- Text shown:
+ + + + +
2. WorkspaceManager.init(projectDir="")
↓ Why is projectDir empty?
3. Session.create(projectDir="")
↓ Why was projectDir passed as empty?
4. Test: Project.create(context.tempDir)
↓ Why is context.tempDir empty?
5. context.tempDir = "" ← FOUND IT
Test file declares: const context = setupTest();
setupTest() returns { tempDir: "" } initially
tempDir assigned in beforeEach()
But test accessed it at top level!
Root cause: Test accessed context.tempDir before beforeEach ran.
Symptom fix (wrong): Validate cwd in git module Source fix (right): Make tempDir a getter that throws if accessed before init
function setupTest() {
let _tempDir: string | undefined;
return {
beforeEach() {
_tempDir = makeTempDir();
},
get tempDir(): string {
if (!_tempDir) {
throw new Error("tempDir accessed before beforeEach!");
}
return _tempDir;
}
};
}
Also add defense-in-depth:
- Layer 1: Getter throws if accessed early
- Layer 2: Project.create validates directory not empty
- Layer 3: WorkspaceManager validates directory exists
- Layer 4: NODE_ENV guard prevents git init outside test dirs
Finding Which Test Pollutes
When something appears during tests but you don't know which test:
Binary Search Approach
# Run half the tests
npm test tests/first-half/*.test.ts
# Does pollution appear? Yes → in first half
# No → in second half
# Subdivide and repeat
npm test tests/first-quarter/*.test.ts
# Continue until you find the specific test file
npm test tests/auth/*.test.ts
npm test tests/auth/login.test.ts ← Found it!
+ + + + +
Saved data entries
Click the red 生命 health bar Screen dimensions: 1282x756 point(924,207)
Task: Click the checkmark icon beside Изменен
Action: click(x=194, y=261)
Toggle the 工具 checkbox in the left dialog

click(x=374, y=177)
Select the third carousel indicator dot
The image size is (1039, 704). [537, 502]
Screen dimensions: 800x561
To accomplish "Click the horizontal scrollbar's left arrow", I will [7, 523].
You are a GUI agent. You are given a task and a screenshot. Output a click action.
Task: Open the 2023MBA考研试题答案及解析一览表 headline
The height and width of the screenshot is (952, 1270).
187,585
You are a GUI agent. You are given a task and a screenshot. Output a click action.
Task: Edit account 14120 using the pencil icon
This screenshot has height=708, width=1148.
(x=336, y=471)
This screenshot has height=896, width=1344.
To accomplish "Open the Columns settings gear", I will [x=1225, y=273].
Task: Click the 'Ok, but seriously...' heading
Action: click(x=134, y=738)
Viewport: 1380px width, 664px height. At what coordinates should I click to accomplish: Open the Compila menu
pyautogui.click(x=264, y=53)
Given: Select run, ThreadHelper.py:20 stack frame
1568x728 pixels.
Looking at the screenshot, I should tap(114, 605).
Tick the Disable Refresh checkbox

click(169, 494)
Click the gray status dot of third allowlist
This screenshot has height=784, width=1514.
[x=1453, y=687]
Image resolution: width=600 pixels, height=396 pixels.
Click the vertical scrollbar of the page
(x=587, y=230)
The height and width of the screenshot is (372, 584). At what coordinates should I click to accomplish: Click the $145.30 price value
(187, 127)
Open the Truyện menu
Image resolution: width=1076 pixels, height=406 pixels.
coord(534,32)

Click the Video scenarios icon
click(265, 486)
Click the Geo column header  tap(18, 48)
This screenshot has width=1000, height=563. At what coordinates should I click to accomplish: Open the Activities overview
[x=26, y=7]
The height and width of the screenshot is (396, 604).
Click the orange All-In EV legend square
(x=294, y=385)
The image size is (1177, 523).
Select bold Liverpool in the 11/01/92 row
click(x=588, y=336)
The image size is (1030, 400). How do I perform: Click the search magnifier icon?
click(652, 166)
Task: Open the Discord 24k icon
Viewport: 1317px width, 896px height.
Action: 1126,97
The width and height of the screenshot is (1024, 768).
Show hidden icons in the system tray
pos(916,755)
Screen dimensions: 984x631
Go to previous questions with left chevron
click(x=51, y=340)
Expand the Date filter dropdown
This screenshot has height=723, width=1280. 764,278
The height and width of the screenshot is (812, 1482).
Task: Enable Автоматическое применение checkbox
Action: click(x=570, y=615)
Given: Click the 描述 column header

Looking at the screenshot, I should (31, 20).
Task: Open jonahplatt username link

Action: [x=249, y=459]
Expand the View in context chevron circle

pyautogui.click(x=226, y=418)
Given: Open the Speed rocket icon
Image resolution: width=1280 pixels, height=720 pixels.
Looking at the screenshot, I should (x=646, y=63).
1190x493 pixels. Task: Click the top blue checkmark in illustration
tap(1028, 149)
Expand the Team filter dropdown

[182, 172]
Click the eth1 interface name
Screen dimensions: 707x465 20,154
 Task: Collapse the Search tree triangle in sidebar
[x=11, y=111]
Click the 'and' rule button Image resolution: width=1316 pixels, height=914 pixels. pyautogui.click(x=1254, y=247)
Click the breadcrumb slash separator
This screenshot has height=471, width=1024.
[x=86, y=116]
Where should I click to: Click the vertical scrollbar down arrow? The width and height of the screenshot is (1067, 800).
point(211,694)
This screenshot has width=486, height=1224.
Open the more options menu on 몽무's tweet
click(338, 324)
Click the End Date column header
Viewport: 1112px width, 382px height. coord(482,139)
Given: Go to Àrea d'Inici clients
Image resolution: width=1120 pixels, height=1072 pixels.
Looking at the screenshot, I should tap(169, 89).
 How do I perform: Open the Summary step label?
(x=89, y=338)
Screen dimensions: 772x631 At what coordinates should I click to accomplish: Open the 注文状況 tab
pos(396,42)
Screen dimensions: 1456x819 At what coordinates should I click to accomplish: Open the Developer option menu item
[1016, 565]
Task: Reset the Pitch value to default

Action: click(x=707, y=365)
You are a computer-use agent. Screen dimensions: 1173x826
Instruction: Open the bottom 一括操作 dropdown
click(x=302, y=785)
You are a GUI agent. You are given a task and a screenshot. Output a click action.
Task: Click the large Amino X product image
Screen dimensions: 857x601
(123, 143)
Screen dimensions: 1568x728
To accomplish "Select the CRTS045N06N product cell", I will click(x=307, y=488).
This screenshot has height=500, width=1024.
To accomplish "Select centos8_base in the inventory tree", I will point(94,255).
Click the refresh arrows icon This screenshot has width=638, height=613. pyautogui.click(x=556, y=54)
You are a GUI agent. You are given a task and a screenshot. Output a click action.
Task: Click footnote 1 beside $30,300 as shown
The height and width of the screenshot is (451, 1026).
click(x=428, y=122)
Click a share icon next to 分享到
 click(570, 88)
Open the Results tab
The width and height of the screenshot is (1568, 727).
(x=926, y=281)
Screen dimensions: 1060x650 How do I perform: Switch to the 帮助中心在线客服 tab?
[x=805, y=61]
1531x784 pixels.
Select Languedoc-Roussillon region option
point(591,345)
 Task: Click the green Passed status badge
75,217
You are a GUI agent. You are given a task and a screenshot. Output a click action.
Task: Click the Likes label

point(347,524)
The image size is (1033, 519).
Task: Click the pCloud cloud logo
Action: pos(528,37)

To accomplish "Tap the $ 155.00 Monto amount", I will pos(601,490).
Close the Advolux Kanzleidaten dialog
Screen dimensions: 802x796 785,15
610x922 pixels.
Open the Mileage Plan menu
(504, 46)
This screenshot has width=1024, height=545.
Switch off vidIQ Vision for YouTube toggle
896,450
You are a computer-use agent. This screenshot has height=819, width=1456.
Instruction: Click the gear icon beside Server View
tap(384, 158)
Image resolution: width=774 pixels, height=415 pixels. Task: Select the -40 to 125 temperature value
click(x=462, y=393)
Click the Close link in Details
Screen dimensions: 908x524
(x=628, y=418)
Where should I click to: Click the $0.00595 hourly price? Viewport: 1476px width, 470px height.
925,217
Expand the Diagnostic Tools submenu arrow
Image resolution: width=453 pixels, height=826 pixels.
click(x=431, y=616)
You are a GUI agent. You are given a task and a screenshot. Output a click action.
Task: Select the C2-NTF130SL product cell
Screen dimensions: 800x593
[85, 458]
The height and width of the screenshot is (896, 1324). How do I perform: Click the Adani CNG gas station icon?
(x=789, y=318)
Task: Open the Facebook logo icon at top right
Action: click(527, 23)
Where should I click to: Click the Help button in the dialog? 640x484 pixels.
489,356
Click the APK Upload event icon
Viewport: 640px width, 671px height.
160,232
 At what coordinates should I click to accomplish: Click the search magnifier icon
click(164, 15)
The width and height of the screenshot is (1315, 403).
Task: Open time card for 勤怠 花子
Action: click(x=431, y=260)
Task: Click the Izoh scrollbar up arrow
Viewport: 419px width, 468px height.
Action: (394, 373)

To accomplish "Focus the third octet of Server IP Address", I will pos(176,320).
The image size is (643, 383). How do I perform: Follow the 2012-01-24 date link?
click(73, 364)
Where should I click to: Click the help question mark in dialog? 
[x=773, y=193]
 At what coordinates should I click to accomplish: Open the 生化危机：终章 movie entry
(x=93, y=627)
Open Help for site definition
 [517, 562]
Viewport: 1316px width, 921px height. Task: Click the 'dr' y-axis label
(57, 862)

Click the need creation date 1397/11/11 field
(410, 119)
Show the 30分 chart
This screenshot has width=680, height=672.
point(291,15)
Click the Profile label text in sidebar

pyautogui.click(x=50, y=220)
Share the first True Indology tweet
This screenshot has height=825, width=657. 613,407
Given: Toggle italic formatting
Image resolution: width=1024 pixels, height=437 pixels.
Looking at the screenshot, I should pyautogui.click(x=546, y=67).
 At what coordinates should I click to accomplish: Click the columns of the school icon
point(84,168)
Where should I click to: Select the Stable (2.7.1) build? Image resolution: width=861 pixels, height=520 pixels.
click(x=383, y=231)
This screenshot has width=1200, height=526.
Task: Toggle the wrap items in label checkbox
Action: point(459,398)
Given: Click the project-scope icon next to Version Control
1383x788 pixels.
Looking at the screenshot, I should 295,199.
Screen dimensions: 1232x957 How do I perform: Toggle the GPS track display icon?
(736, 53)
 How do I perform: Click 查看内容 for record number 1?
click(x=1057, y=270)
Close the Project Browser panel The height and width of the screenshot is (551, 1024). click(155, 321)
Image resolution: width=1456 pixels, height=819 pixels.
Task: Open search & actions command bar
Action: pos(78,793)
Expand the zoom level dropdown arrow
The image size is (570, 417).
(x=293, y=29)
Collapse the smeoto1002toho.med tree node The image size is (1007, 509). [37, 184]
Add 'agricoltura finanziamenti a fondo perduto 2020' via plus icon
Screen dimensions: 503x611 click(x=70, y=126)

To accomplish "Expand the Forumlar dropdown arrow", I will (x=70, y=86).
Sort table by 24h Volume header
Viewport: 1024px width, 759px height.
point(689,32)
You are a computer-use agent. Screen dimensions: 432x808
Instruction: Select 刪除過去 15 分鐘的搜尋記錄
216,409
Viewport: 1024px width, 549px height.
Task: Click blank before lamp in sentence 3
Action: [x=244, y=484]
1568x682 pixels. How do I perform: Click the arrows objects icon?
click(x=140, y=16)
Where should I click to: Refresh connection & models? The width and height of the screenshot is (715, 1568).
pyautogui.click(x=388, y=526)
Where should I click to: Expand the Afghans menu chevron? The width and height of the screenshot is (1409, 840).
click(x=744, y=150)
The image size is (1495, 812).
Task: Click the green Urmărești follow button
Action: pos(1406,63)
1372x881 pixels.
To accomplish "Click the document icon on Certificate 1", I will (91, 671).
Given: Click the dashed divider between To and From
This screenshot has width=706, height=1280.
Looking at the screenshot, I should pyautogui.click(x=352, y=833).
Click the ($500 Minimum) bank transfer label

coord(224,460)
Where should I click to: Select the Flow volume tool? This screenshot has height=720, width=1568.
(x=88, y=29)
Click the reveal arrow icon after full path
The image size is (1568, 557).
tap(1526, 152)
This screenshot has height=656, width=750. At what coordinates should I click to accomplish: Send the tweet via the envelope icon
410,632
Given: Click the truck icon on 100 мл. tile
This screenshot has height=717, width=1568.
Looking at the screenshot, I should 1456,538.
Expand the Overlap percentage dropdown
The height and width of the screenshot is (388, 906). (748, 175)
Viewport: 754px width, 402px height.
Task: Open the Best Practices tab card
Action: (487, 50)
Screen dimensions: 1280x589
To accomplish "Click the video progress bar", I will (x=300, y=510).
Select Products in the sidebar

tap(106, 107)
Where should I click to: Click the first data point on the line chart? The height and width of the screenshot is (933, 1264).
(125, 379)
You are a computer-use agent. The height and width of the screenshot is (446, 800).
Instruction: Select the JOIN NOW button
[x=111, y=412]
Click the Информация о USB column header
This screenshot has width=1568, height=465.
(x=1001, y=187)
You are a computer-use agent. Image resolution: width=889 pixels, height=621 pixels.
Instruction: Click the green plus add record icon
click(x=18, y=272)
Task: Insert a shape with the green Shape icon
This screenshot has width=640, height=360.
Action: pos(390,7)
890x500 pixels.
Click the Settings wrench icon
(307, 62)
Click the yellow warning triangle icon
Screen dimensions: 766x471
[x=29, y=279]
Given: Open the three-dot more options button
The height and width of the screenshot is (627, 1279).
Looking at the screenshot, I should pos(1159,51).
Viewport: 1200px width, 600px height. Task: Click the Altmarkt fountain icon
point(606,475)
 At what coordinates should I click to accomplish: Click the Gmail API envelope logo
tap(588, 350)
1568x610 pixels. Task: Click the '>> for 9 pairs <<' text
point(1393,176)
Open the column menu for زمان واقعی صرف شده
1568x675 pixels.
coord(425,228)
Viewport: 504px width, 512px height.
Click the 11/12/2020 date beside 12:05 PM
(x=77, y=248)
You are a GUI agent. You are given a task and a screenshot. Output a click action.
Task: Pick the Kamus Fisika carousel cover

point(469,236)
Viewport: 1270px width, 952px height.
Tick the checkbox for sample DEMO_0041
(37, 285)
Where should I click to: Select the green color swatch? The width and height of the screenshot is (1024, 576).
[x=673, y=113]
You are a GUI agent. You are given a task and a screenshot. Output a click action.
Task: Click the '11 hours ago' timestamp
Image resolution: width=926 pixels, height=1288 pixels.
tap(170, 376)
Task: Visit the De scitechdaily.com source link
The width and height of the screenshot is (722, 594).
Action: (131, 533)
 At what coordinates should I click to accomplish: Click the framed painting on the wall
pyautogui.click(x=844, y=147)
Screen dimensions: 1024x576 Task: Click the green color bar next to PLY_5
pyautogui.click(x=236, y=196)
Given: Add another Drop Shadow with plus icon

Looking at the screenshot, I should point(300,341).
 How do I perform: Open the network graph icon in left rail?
+ + + + +
- What you will do:
Update the stretch of the debugging walkthrough from "4. Test: Project.create(context.tempDir)" through "before beforeEach ran." by replacing "top level" with "module level".

- Reply:
4. Test: Project.create(context.tempDir)
↓ Why is context.tempDir empty?
5. context.tempDir = "" ← FOUND IT
Test file declares: const context = setupTest();
setupTest() returns { tempDir: "" } initially
tempDir assigned in beforeEach()
But test accessed it at module level!
Root cause: Test accessed context.tempDir before beforeEach ran.